De federale kieskring is vooral een zelfbedieningsmaatregel

Alexander Casier Politiek Secretaris LVSV Nationaal

Dat de traditionele politieke families (o.m. bij monde van Patrick Dewael) grote voorstanders zijn van een federale kieskring (enkel CD&V twijfelt nog), kan moeilijk verbazing opwekken. Iedereen beseft dat sp.a en PS (of Open Vld en MR, of CD&V en cdH, of Groen en Ecolo) niet als afzonderlijke partijen zullen opkomen in een federale kieskring, maar opnieuw als ideologische zusterpartijen. Nog méér dan nu het geval is, zal er opnieuw over politieke families kunnen worden gesproken in het federale parlement. En dan is het natuurlijk logisch dat de socialistische familie de premier afvaardigt, als grootste politieke familie. De overweging dat de socialisten in de grootste taalgroep niet eens 15% van de stemmen behalen, in combinatie met de vaststelling dat er voor een zetel in de Franse taalgroep heel wat minder stemmen nodig zijn dan voor een zetel in de Nederlandse taalgroep, zet dit argument behoorlijk op de helling

Indirect benadeelt een federale kieskring natuurlijk de partijen die geen ideologische zusterpartij hebben aan de overkant van de taalgrens. Dat een Franstalige geen baat heeft bij een stem voor een partij die niet zijn/haar taalkundige belangen verdedigt, zoals N-VA, is nogal evident. Om dezelfde reden zal een Nederlandstalige ook niet snel op minipartijen als Wallonie D’Abord of het Rassemblement Wallon stemmen.

Dat een federale kieskring nodig zou zijn om het land stabieler te kunnen besturen, toont vooral aan dat de Belgische federalisering niet echt als een geslaagde operatie kan worden beschouwd.
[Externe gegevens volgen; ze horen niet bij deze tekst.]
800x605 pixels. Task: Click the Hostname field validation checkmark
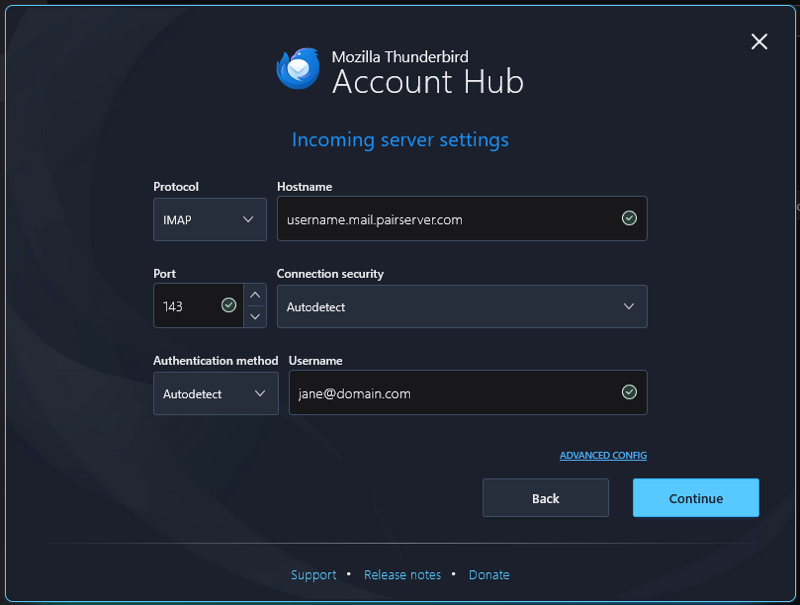(x=629, y=218)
Geen enkele federatie, met uitzondering van Irak, heeft immers een landswijde kiesomschrijving. Wat Patrick Dewael beweert, dat een federale kieskring een essentiële bouwsteen is van een federale staat, is dus aantoonbare onzin. Duitsland, de VSA of India worden helemaal niet significant instabiel bestuurd omdat er een federale kieskring ontbreekt. Ook het unitaire België van vóór 1970 heeft dat trouwens nooit gehad. Dat de unitaire staat op termijn onbestuurbaar werd (of op z’n minst dreigde te worden), zal ik niet tegenspreken, maar aan het ontbreken van een nationale kieskring zal het toch niet hebben gelegen.

Grotere kieskringen zorgen per definitie voor een verlaging van het democratische gehalte van een parlement. Als we na 2014 vijftien parlementairen gaan verkiezen in één kieskring (zoals Open Vld voorstelt), zal dat er onvermijdelijk toe leiden dat, naar schatting, tien van die vijftien verkozenen hun zetel te danken zullen hebben aan hun goede plaats op de lijst (wat enkel de particratie bestendigt) of aan de voorkeursstemmen van de lijsttrekker. Eigenlijk is dat nu al het geval, in provinciale kiesomschrijvingen. Hoe groter je kieskring, hoe erger dat democratische deficit wordt. Als je België, voor de verkiezing van de Kamer, zou verdelen in 150 kieskringen, dan zou het parlement worden bevolkt door 150 winnaars. Elke verkozene zou, in zijn district, immers de kiesstrijd hebben gewonnen.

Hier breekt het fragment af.